Un po’ come Dante, ho provato a risalire sul colle cercando la via della salvezza. Ho provato a cercare nuovi amici e sono finito in una relazione a distanza nella quale ho perso interesse quasi subito. Troppi dubbi, troppe incertezza, difficile capire, per me e per chi mi sta intorno, il confine tra realtà e finzione, la mia mente e il corpo sono scollegati tra loro. Voglio e cerco sincerità e chiarezza dagli altri e sono confuso con me stesso. E poi ho anche paura. Ho paura di dover intraprendere un percorso terapeutico per porre rimedio alla mia patologia, ho paura di perdere ancora più interesse in tutto e di rendermi conto di quanto sia vera la vita. Già perché la visione ovattata che ho del mondo mi è d’intralcio, ma mi tutela. Ho paura e sono terrorizzato per gli effetti del disturbo e della cura, già… potrebbe non funzionare e mi farebbe tornare a vivere nella mia dimensione, nell’oblio.”

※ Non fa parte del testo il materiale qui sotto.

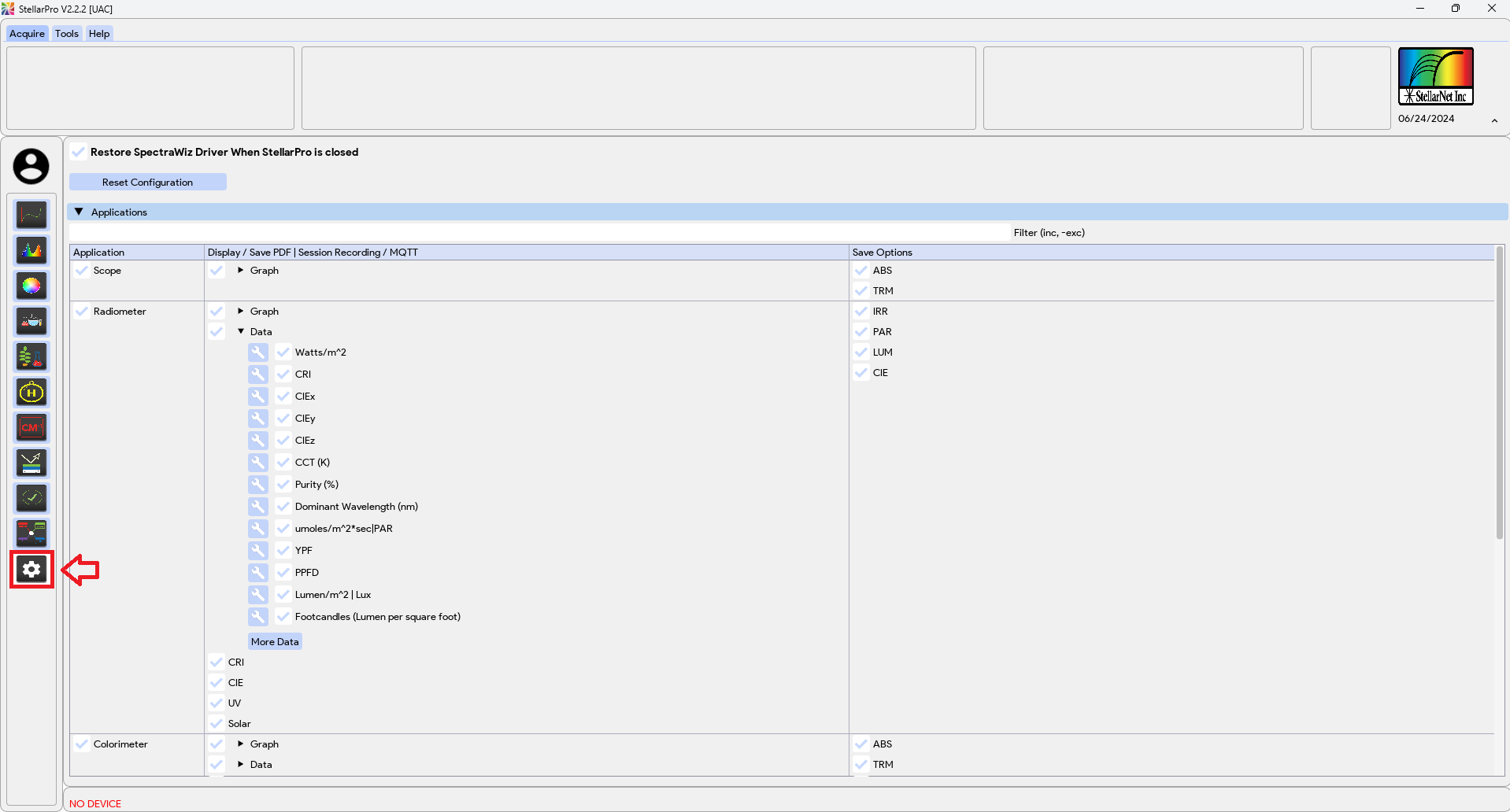Open the plant and flask icon
This screenshot has width=1510, height=812.
31,356
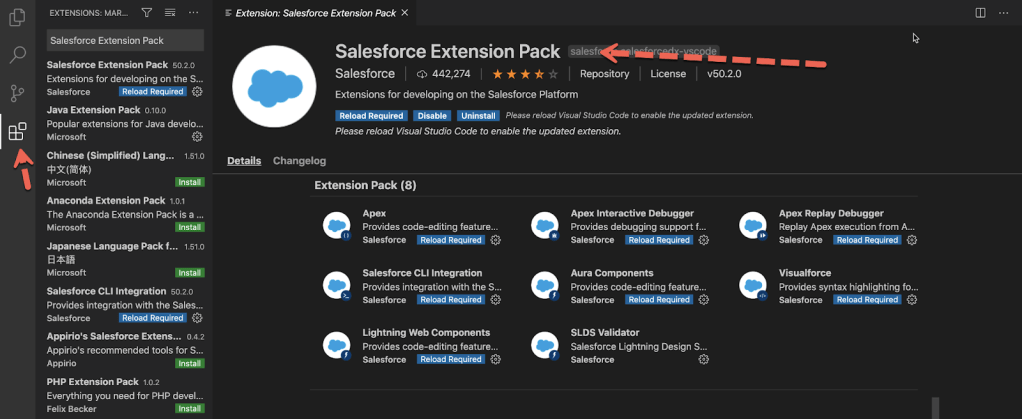Select the Details tab

[244, 161]
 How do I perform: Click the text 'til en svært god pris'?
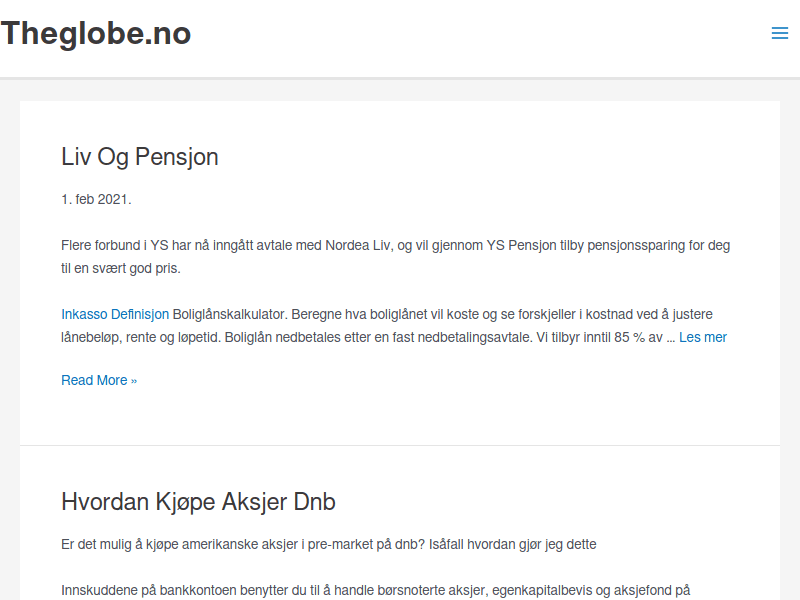click(120, 269)
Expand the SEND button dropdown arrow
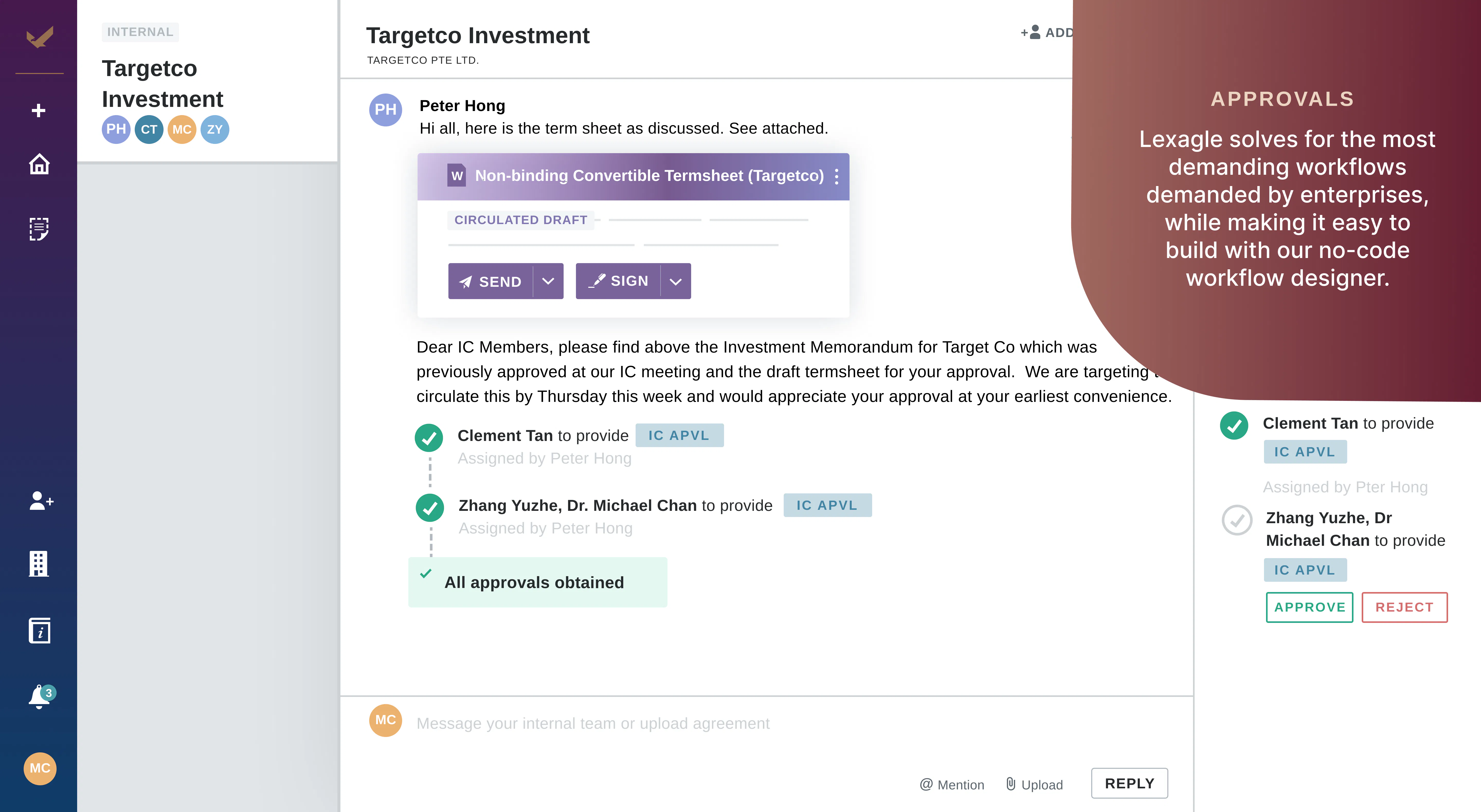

Queste parole, a quanto pare e a dir poco, colpiscono molto la professoressa. Il giorno dopo, mi ha chiesto di parlarne, naturalmente in privato. La prof. mi fa tantissime domande, io fisso il tatuaggio sulla sua caviglia in lacrime. È un pettirosso nero con al centro una macchia rossa.
In quel pettirosso cerco le risposte da darle, seppure a stento. Non so e non ricordo cosa le ho detto. Di fatto, in qualche modo, mi sono sentito liberato, pronto a ritrovare nuova energia.
Qualche giorno dopo la prof. mi ha proposto di candidare il mio testo ad un concorso di scrittura. Non ho vinto naturalmente il concorso e non ci sono nomination, però so che raccontarmi mi ha dato la forza di iniziare a parlare del mio malessere e di far conoscere l’esistenza del disturbo dissociativo di cui soffro.